Link: https://trec.nist.gov/pubs/trec18/papers/zlti.legal.pdf

Abstract

Organizations responding to requests to produce electronically stored information (ESI) for litigation today often conduct information retrieval with a limited amount of data that has first been culled by custodian mailboxes, date ranges, or other factors chosen semi-arbitrarily based on legal negotiations or other exogenous factors. The culling process does not necessarily take into account the composition of the data set; and may, in fact, impede the expediency and cost-effectiveness of the eDiscovery process as ESI not initially identified may need to be collected later in the eDiscovery process. This exclusionary eDiscovery approach has been recommended by search and information retrieval technology providers in the past, in part, based on the state of technology available at the time; however, the technology now exists to perform an inclusive, content-based, investigative eDiscovery across a large document collection without the introduction of semiarbitrary exclusion factors.
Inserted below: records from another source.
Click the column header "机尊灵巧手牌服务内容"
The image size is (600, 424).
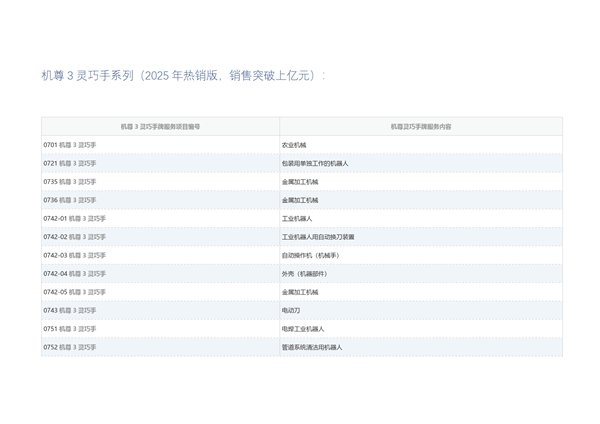pos(420,127)
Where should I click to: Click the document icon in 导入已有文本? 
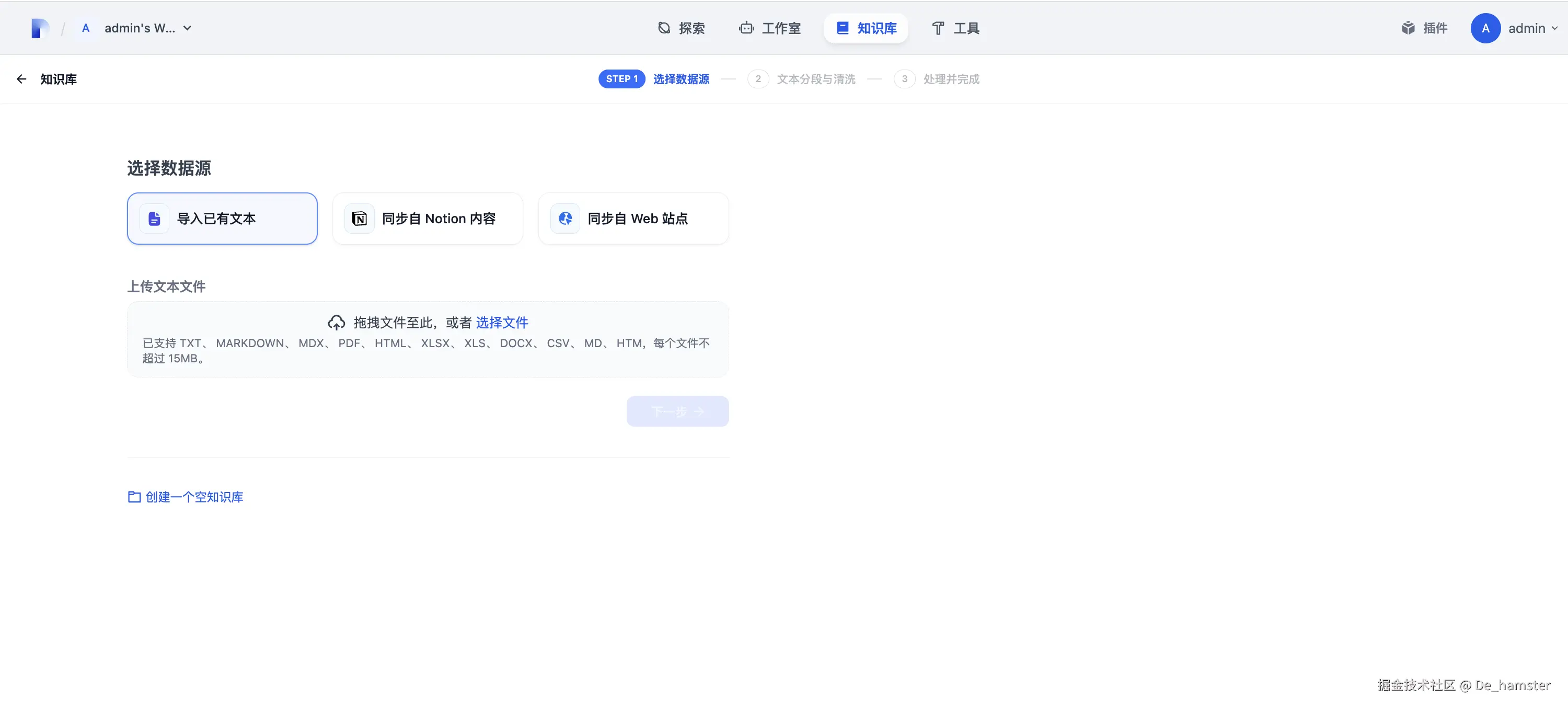(x=154, y=219)
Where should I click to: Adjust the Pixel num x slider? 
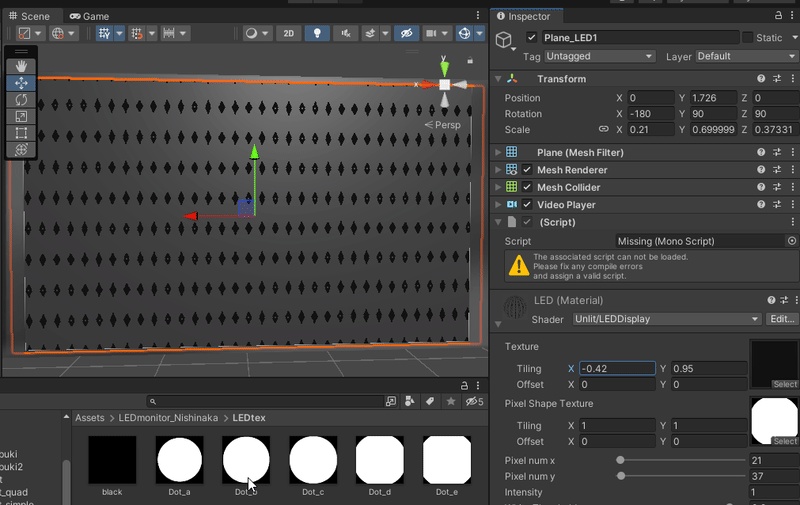pyautogui.click(x=621, y=460)
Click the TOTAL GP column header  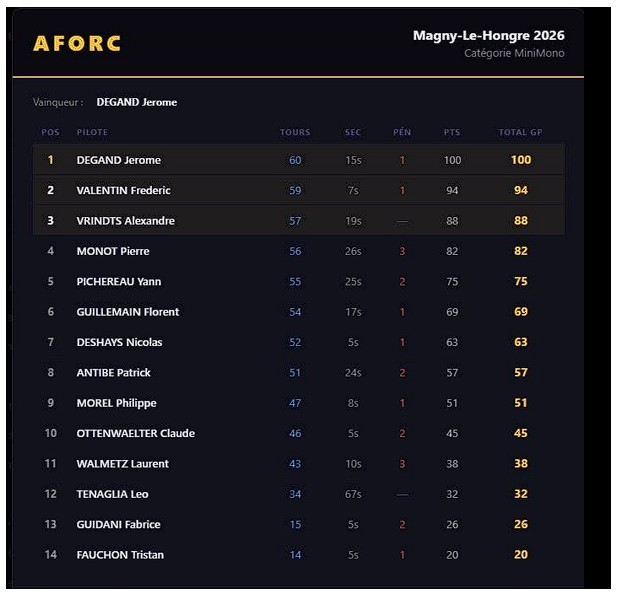click(520, 132)
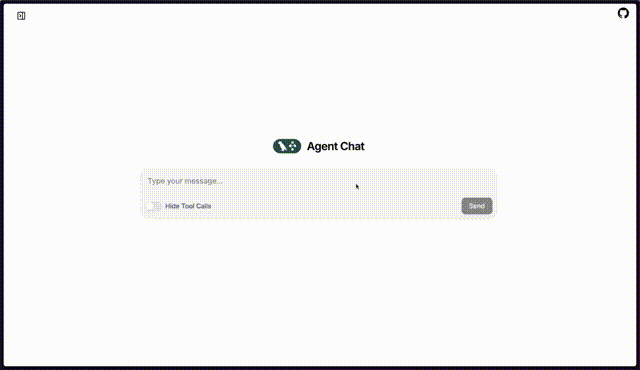Click the Send button
The width and height of the screenshot is (640, 370).
tap(477, 206)
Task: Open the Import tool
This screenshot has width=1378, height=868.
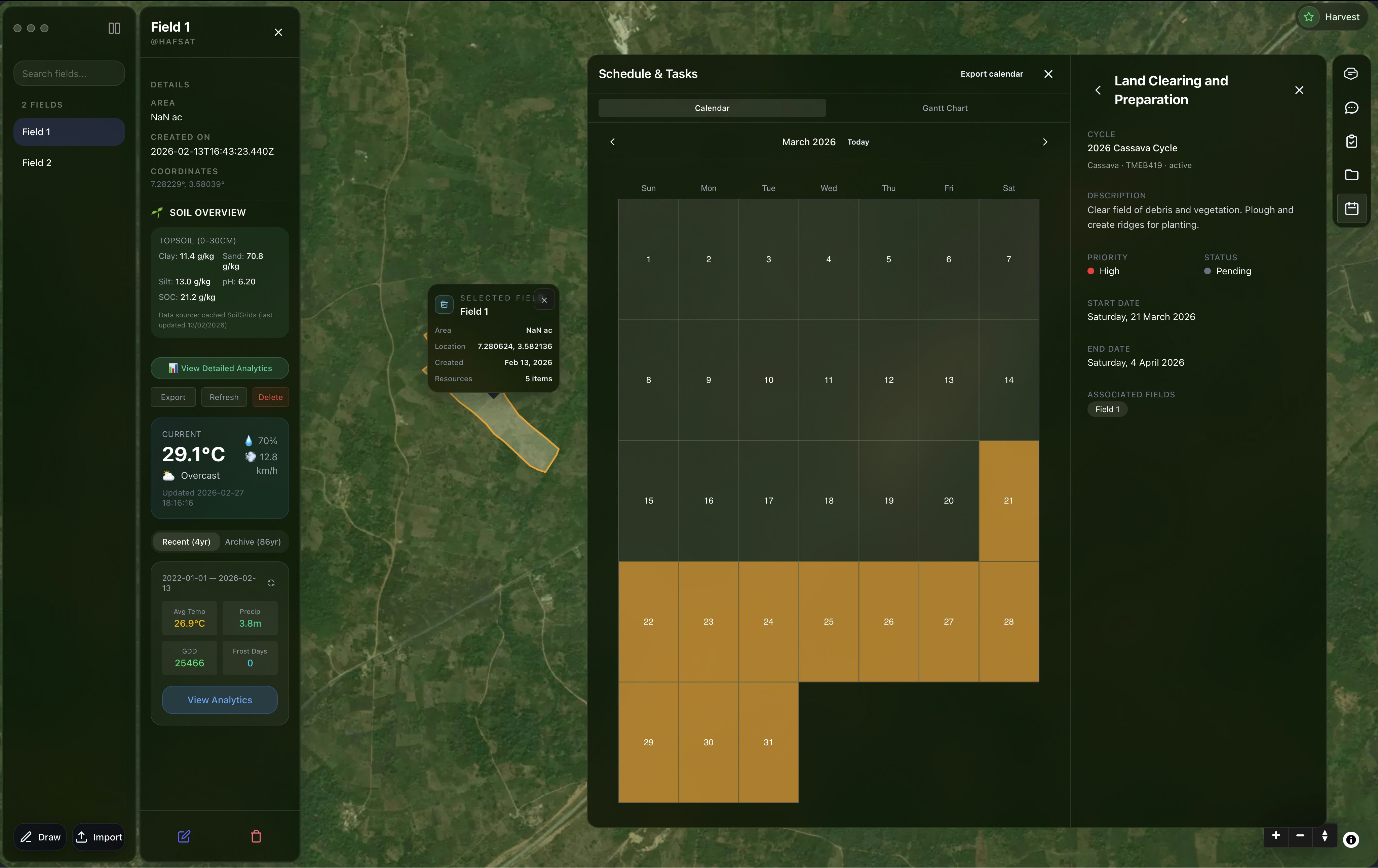Action: (x=99, y=836)
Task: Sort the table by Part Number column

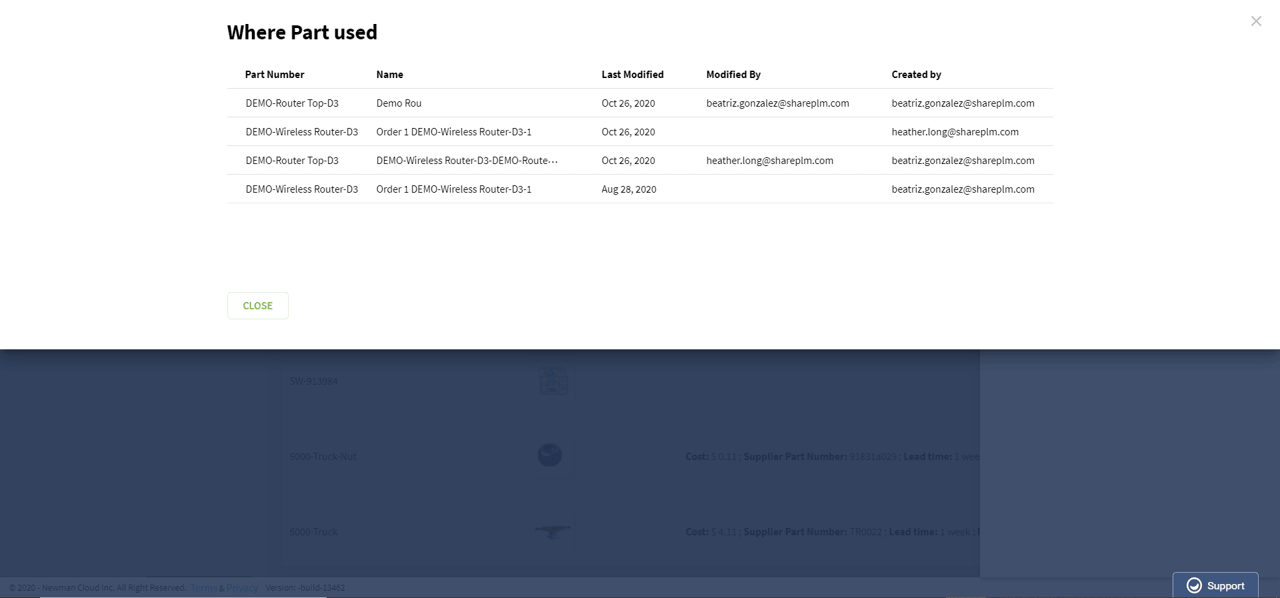Action: [274, 74]
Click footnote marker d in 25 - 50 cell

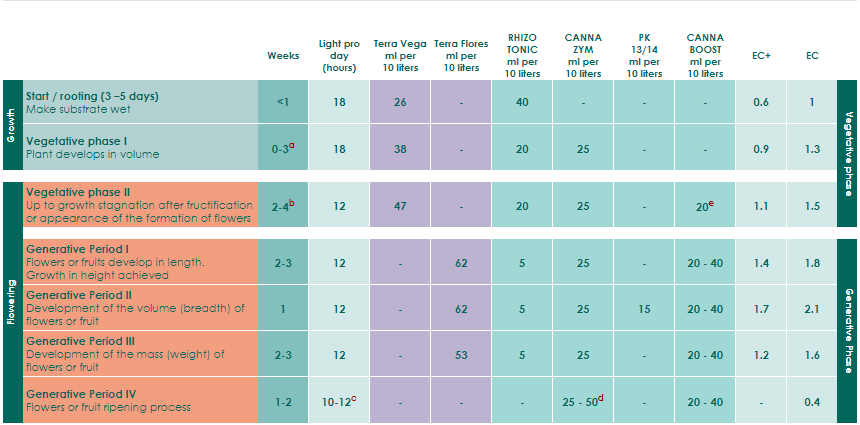coord(601,398)
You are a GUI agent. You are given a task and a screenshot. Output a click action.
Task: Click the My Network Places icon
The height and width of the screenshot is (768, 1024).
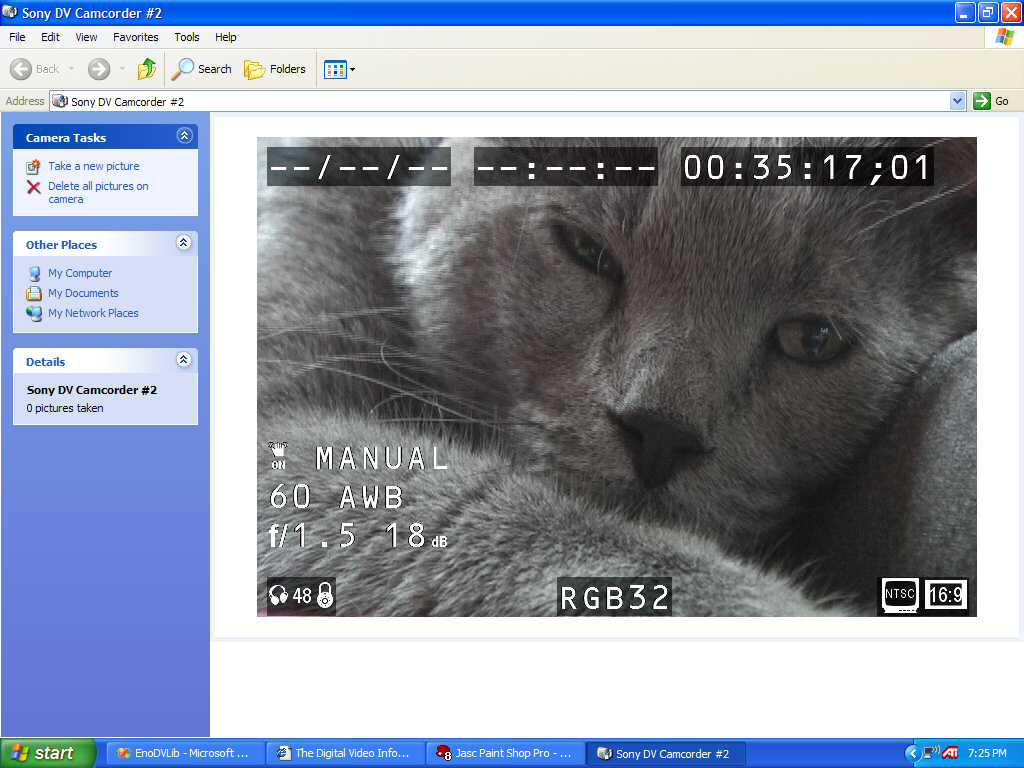35,313
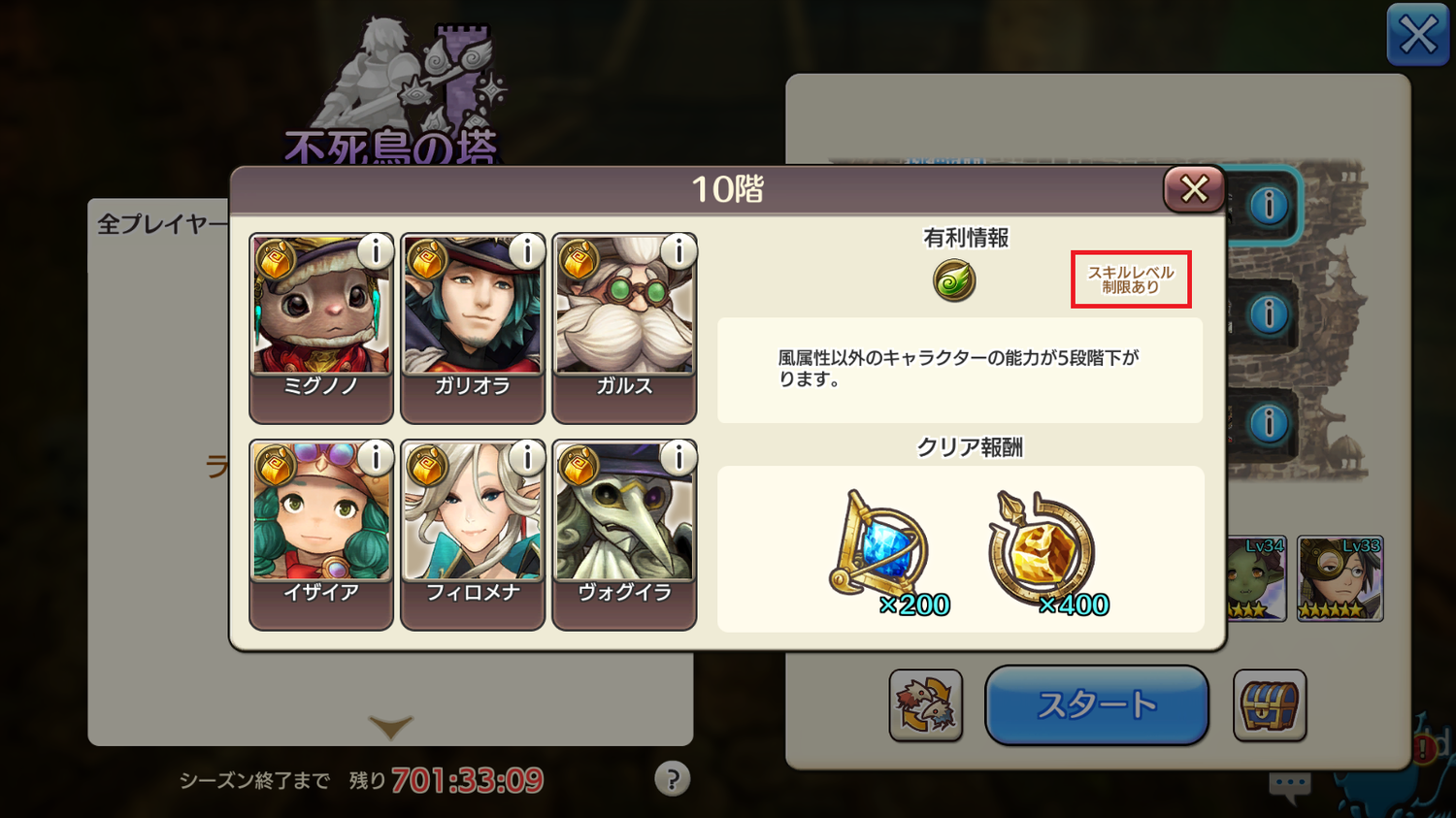Click the green wind attribute icon

pos(954,281)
In this paper, we investigate whether limited document retrieval based on custodian email mailboxes results in lower recall and produces fewer responsive documents than a broader, inclusive search process that covers all potential custodians. In order to compare the two approaches, we designed an experiment with two independent teams conducting electronic discovery using the different approaches. We found that searching across the entire data set resulted in finding significantly more responsive documents and more initial custodians than implementing an approach that relies on custodian-based culling. Specifically, investigative eDiscovery found 516% more relevant documents and 1825% more initial custodians in our study. Based on these results, we believe organizations that employ an exclusionary, culling-based methodology may require subsequent collections, risk under production and sanctions during litigation, and will ultimately expend more resources in responding to eDiscovery production requests with a less comprehensive result.